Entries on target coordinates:
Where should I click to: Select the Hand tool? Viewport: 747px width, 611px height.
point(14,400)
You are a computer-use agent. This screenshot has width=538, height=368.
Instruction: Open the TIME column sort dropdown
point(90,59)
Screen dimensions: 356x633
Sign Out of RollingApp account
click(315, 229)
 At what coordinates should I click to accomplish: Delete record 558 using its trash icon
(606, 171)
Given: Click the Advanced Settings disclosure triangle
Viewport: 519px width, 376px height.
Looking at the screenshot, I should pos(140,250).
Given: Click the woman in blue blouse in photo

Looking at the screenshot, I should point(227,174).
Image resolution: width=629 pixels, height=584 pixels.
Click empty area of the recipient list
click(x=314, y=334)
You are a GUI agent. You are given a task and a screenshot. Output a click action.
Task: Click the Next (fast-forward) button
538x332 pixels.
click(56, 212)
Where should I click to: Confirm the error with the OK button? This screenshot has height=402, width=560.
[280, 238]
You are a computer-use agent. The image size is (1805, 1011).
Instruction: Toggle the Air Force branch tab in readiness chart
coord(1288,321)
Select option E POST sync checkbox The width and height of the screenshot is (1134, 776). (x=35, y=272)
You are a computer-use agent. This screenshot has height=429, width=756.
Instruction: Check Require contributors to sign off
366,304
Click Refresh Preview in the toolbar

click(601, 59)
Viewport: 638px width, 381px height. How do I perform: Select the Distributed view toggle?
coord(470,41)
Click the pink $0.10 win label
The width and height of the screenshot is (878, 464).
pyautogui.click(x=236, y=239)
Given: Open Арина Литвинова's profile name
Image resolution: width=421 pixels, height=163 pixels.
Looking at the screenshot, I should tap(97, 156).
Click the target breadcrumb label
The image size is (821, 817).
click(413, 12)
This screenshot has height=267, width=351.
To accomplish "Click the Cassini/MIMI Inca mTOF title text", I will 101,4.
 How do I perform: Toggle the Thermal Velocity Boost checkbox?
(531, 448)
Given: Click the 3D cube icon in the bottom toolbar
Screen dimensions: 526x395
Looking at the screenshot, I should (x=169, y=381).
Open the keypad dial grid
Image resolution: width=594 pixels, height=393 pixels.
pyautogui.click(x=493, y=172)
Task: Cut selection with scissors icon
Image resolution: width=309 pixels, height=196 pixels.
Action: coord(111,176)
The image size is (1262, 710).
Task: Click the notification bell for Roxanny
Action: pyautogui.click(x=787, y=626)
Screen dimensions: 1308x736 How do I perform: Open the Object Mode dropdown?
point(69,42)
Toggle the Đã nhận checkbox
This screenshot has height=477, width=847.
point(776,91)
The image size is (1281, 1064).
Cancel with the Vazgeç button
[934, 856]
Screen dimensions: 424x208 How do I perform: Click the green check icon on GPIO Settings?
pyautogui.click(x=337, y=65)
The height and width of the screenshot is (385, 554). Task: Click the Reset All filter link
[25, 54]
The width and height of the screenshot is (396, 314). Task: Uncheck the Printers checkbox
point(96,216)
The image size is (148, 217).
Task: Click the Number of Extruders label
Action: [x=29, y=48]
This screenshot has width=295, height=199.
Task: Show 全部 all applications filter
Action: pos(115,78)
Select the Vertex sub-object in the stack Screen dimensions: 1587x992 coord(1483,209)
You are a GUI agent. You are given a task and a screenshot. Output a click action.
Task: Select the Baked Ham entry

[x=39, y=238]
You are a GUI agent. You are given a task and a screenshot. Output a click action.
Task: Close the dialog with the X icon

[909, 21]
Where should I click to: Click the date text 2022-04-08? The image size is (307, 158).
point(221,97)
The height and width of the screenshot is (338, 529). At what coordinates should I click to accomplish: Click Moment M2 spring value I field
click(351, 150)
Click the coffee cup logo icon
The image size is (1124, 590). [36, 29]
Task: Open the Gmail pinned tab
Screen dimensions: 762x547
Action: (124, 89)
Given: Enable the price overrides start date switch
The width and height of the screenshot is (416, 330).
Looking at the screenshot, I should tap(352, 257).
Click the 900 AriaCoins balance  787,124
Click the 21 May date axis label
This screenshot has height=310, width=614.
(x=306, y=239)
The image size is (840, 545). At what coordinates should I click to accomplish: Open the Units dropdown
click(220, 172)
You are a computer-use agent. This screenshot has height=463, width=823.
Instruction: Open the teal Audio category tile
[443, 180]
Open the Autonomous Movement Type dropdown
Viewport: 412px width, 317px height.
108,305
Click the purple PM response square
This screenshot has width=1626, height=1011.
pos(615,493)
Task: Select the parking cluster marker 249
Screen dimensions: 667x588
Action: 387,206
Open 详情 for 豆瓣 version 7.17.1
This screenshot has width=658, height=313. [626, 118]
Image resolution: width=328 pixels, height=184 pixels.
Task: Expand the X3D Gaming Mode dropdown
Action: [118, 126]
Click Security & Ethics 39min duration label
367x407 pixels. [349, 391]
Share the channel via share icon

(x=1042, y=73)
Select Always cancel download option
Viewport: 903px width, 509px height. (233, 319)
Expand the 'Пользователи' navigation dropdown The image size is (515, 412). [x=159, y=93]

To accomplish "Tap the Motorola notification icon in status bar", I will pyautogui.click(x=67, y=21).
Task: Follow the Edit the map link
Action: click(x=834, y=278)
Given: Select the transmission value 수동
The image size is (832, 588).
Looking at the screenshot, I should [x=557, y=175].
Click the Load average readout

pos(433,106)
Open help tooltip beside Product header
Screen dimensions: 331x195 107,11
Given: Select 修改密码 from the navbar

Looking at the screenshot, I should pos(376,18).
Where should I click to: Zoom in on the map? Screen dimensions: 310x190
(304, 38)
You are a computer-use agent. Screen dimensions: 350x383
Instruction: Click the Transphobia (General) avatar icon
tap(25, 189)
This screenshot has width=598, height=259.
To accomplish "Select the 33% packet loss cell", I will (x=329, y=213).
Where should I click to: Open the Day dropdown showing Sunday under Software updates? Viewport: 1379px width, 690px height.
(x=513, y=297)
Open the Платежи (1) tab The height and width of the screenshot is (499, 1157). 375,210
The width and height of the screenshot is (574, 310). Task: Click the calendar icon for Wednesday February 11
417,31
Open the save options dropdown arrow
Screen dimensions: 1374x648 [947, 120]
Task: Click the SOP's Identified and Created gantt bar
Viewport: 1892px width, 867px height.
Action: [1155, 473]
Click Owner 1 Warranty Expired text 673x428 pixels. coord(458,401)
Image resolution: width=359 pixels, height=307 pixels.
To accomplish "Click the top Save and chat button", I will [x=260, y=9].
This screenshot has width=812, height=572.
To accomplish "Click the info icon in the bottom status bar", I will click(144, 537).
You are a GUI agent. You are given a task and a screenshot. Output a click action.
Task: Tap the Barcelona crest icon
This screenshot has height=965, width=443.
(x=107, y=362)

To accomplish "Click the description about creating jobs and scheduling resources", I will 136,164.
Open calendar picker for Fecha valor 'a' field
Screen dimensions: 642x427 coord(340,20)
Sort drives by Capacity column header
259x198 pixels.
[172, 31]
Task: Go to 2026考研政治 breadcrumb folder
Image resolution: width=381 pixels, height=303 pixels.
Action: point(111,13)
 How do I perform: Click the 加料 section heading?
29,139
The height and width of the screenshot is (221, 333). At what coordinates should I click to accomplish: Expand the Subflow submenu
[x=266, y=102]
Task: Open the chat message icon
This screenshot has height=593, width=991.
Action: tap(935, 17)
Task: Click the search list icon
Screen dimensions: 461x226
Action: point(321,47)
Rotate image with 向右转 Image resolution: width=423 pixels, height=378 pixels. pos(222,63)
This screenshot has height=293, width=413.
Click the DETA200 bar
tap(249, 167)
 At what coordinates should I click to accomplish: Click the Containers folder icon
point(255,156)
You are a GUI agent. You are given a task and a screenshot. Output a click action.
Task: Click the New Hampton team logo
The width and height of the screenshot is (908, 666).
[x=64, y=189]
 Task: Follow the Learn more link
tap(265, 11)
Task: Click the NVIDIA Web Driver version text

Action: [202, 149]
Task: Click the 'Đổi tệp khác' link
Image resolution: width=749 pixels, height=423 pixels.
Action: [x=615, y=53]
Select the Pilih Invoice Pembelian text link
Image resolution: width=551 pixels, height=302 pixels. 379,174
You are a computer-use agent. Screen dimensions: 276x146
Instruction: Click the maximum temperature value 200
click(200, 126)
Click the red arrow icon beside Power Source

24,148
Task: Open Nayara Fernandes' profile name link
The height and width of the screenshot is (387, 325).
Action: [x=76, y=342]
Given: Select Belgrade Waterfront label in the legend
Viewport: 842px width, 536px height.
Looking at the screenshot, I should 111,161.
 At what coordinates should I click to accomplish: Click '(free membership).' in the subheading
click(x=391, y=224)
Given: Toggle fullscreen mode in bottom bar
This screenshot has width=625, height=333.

**Written task:**
Starting with the line with "Click Security & Ethics 39min duration label" and going on through the line with "Expand the 'Пользователи'", write out those lines of the listing again, substituting "playlist" for "channel" and keeping all else unchanged.

**Exercise output:**
Click Security & Ethics 39min duration label
367x407 pixels. [349, 391]
Share the playlist via share icon

(x=1042, y=73)
Select Always cancel download option
Viewport: 903px width, 509px height. (233, 319)
Expand the 'Пользователи' navigation dropdown The image size is (515, 412). [x=159, y=93]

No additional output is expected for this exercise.